Monday, April 19, 2010

Standard Pacific: Don't sweat the small stuff

Earnings was released early in the morning. Missed revenue projection by a mile. Surprisingly, the stock held up OK.

Despite the miss, there are things to like about the company's position: both  net new orders and backlog are up substantially year-over-year and Q-to-Q. Land acquisition is up significantly, and according the CEO, approved land deals in April was above $100M, which is about the amount approved in all of Q1 (itself a significant increase). These will translate into substantial land holding this year.

The company focuses on higher price points than entry level homes, so it's not competing directly with foreclosures. That is, it is focusing on move-up home buyers.

It is still focusing on controlling the cost structure and profitability, not so much on increasing sales and revenue. Company not looking to increase sales a whole lot year-over-year, due to high unemployment rate. Higher sale should arrive when the employment picture improves. That's when things get interesting.

During the call, CEO estimated that the company can comfortably do $2B in revenue when the housing market recovers. It did $1.1B in 09. With a disciplined margin control, if and when that happens we can expect annual net income to hit $100M. Roughly, the market cap can reach $1B. So from here to there, we're looking at a double.

CEO also mentioned that there are prospective buyers who do have jobs and qualified, but still need to feel more confident about keeping their jobs before making new home purchases. They need to see that the economy is adding jobs consistently to jump off the fence. That's my view as well.

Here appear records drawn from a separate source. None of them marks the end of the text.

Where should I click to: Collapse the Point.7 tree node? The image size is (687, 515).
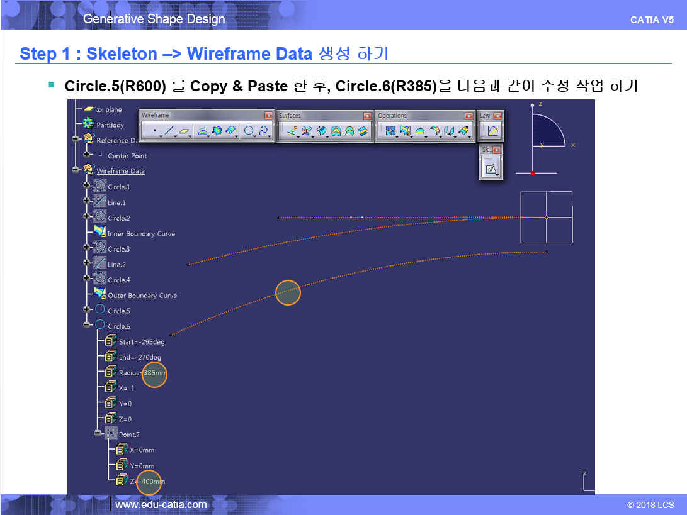[98, 434]

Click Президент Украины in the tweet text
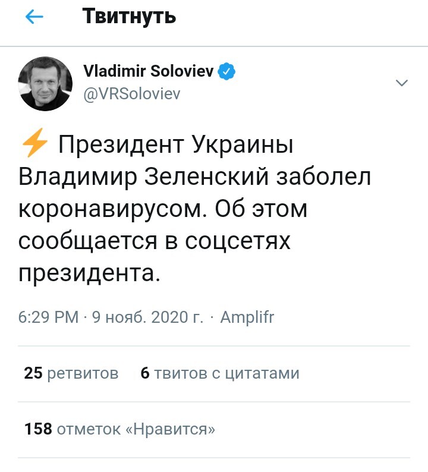[176, 144]
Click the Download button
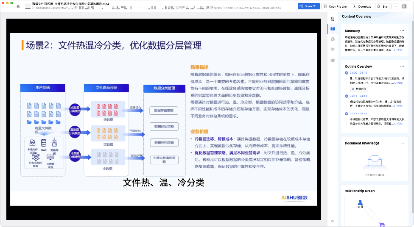 point(362,6)
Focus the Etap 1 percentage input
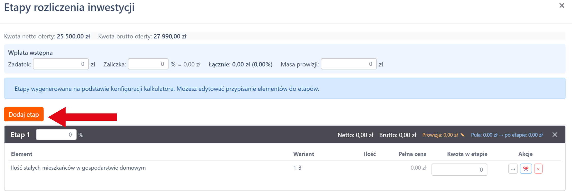The image size is (572, 194). coord(56,135)
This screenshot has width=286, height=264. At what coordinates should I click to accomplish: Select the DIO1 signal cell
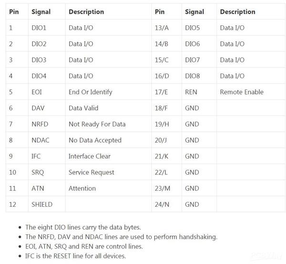[39, 28]
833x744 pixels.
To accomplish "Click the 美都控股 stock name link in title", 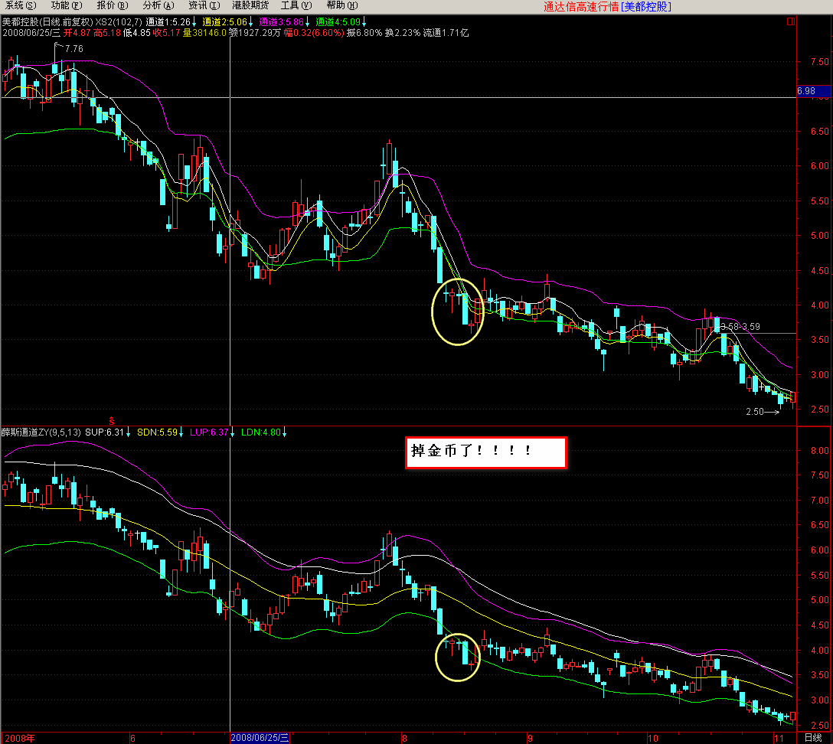I will tap(646, 6).
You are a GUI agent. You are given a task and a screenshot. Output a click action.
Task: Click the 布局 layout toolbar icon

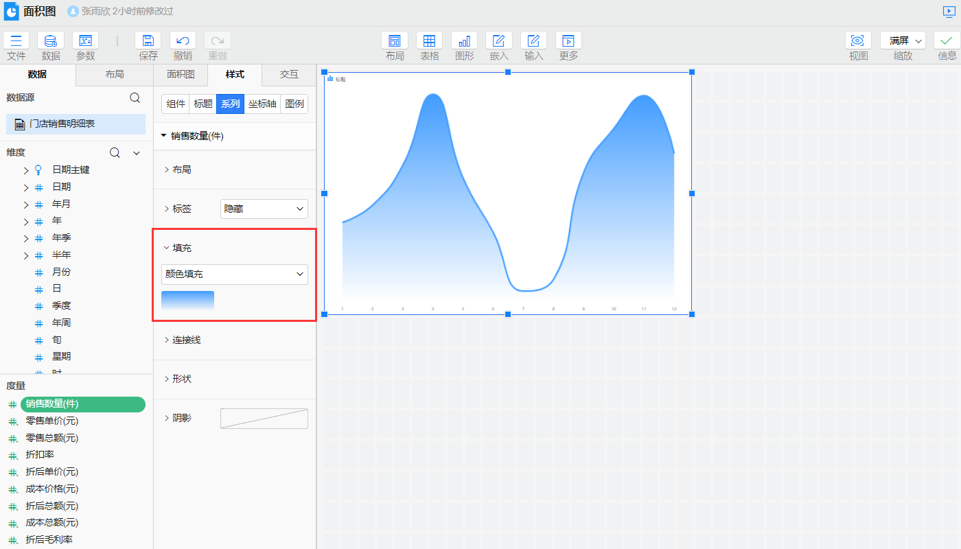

This is the kind of micro-cap I like to play: it has a clear plan and is focused on a long term vision that it knows it'll come out ahead. At this point, Standard's stroy is all about positioning. When buyers return, which they will, the company will do very well.

Caution for investors: Watch out for the massive dilution that will for sure arrive when the private equity firm MatlinPatterson converts their Series B Preferred shares and their warrants. Until then, enjoy the bumpy ride.